Honnêtement, Huawei a fait un bon travail pour remplacer les services Google sur son appareil. Malheureusement, l’entreprise n’offre toutefois aucun avantage en contrepartie. Oui, on peut apprendre à vivre sans Google, mais Huawei ne nous fournit pas de bonne raison de le faire.
Un téléphone trop cher pour l’instant
Pour nous faire oublier Google et le fait qu’on ne peut pas acheter le Mate 30 Pro chez un opérateur, Huawei avait deux options : créer un téléphone avec un matériel carrément exceptionnel , ou encore offrir le téléphone à un prix assez abordable pour que le compromis qu’on exige des acheteurs vaille la peine.
Malheureusement, ce n’est pas le cas ici.
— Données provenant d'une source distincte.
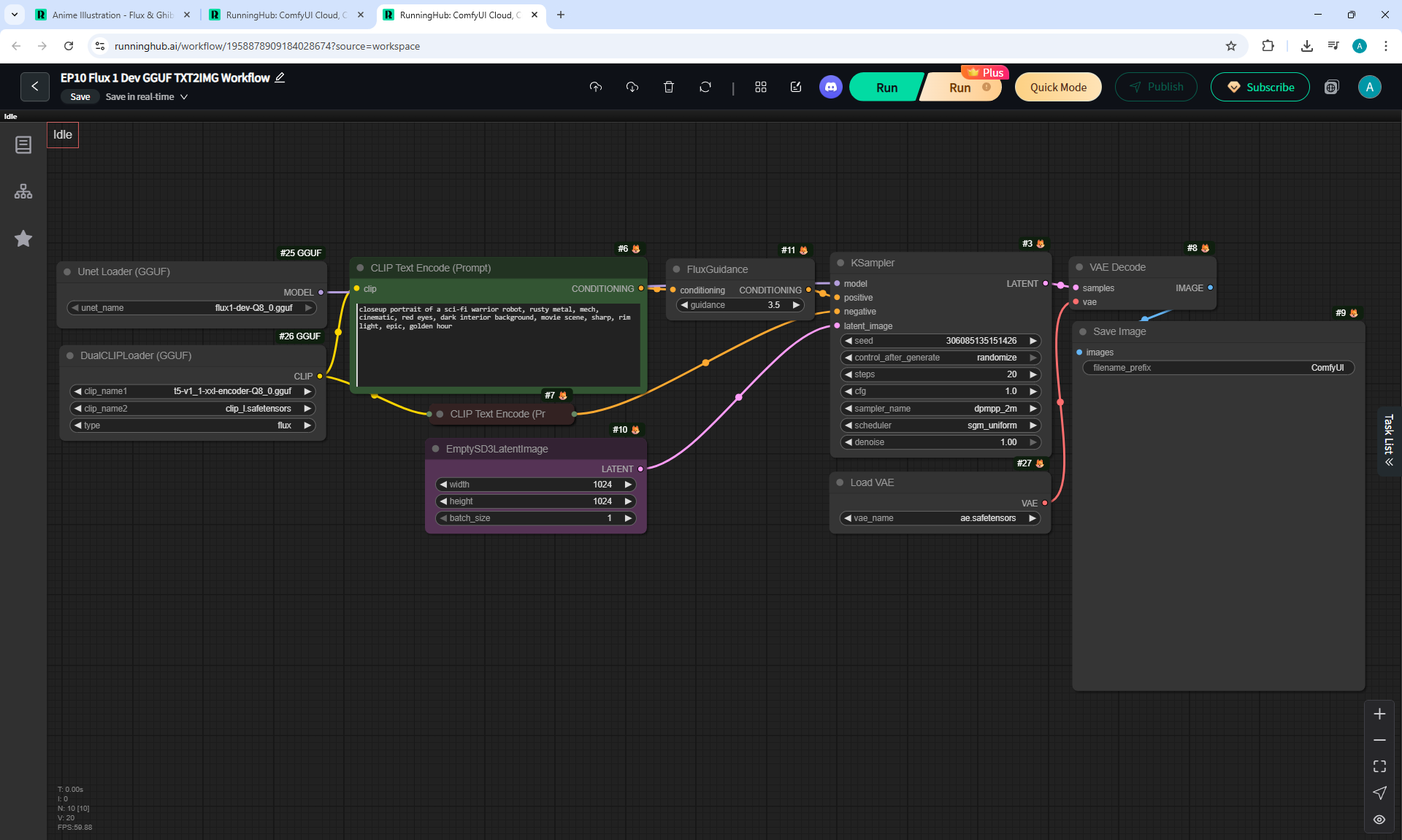
Task: Collapse the Load VAE node dot
Action: 840,482
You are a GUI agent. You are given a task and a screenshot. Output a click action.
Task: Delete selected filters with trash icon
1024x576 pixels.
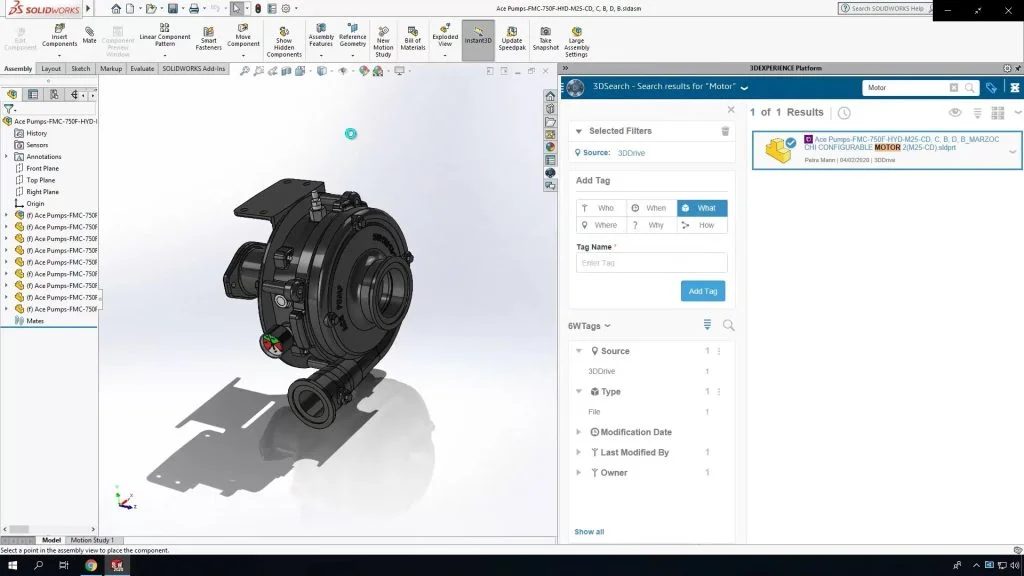[x=725, y=131]
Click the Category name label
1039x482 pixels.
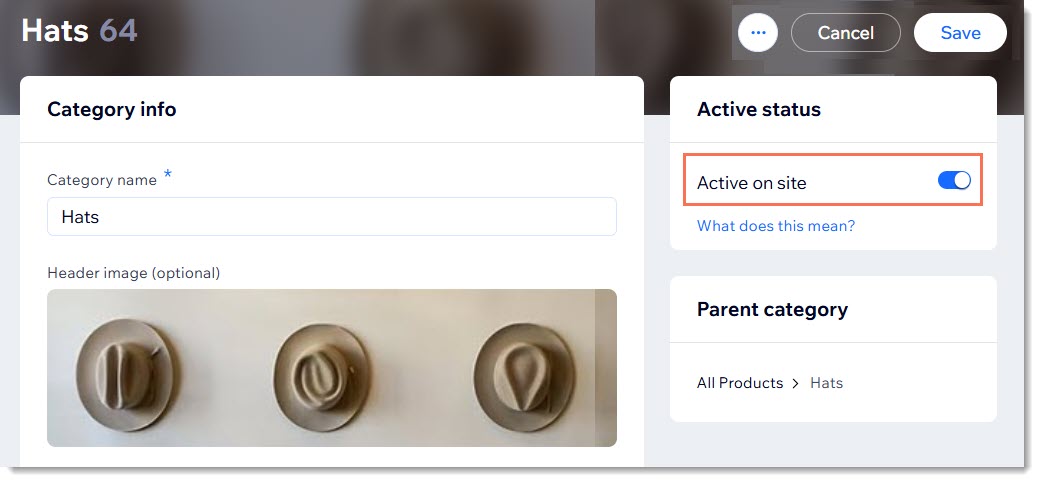point(102,180)
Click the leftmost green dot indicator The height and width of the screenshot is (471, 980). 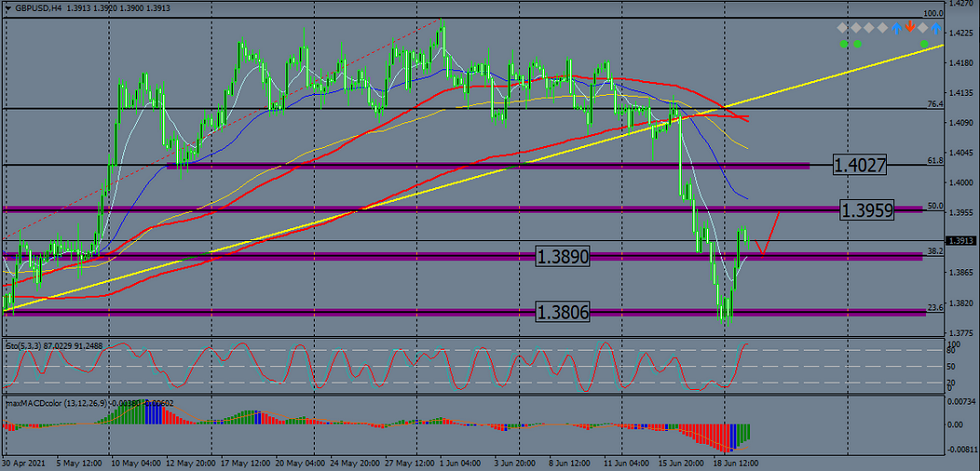(x=844, y=44)
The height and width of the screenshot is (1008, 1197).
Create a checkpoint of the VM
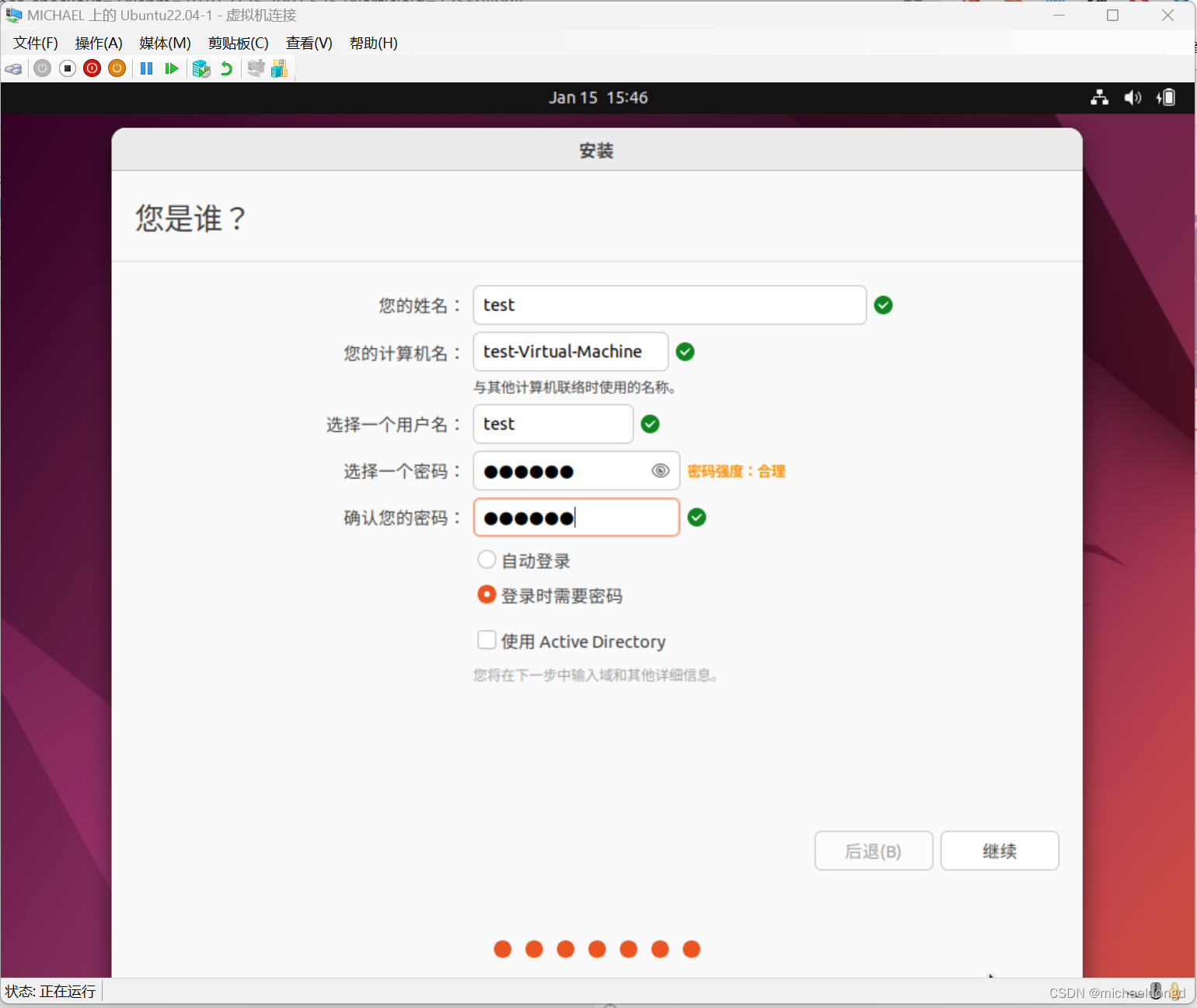[x=201, y=68]
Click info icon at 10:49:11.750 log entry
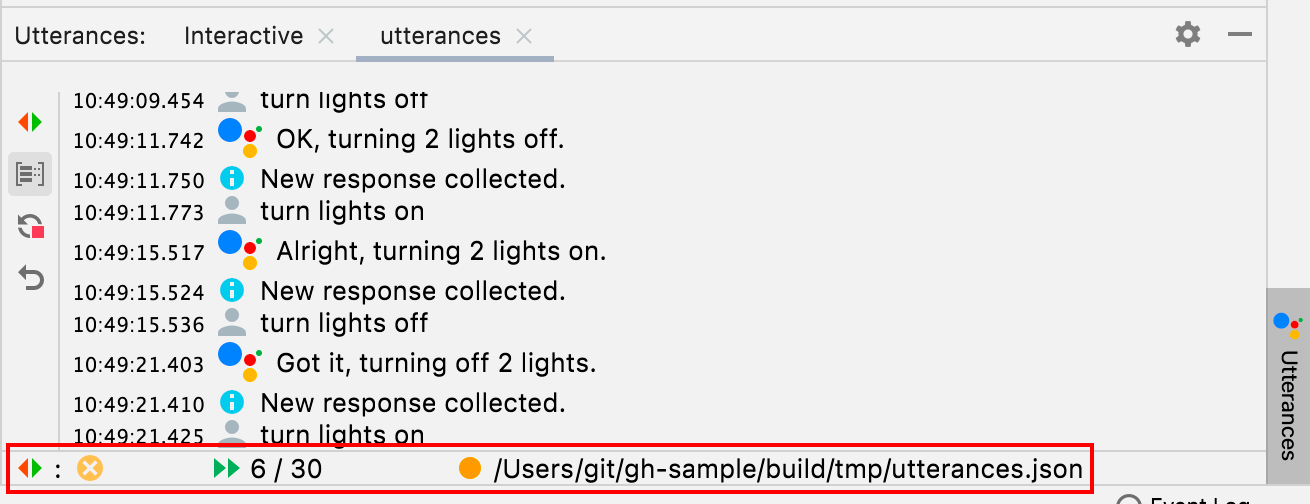 [x=232, y=179]
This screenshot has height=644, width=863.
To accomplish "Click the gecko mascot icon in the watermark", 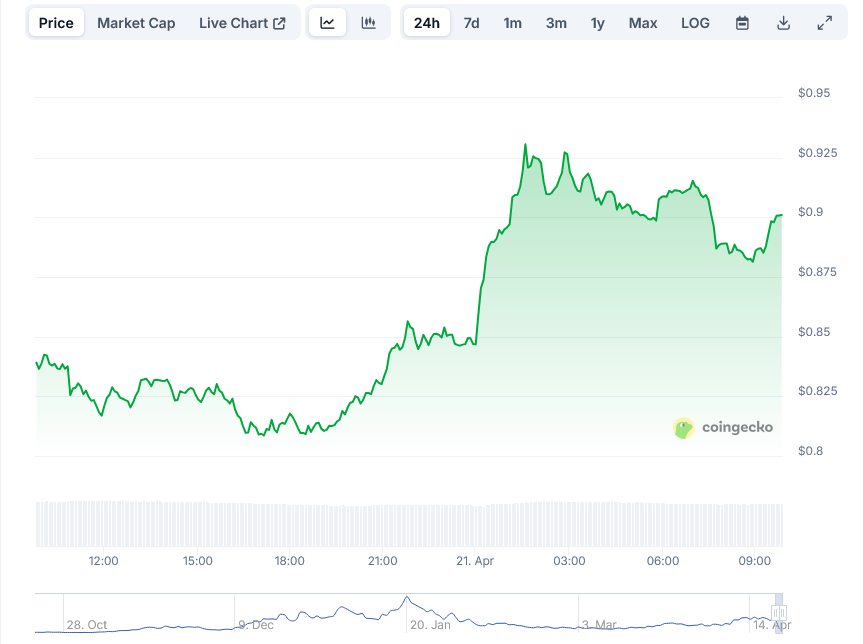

Le téléphone de Huawei est excellent, mais il n’est pas dans une autre classe non plus (par rapport aux Galaxy S20 de Samsung et au OnePlus 8 Pro, par exemple).
Et côté prix, le Mate 30 Pro est carrément cher, à 1399$. C’est certainement le prix qu’il aurait valu l’année dernière avec les services Google, mais ce n’est pas le prix qu’il vaut aujourd’hui, sans Google. Pour faire passer la pilule, Huawei offre quelques cadeaux à son achat, comme une vieille tablette Android MediaPad T3 10 et une garantie prolongée, mais ce n’est pas suffisant.
Si l’entreprise veut vendre des Mate 30 Pro au Canada, elle n’aura pas d’autres choix que de revoir son prix à la baisse, et ce, d’une façon marquée. En attendant, les amateurs les plus mordus de la compagnie préféreront le P40 Pro, et les amateurs d’Android en général préféreront avoir accès à Google s’ils doivent payer 1400$ sans entente pour un téléphone.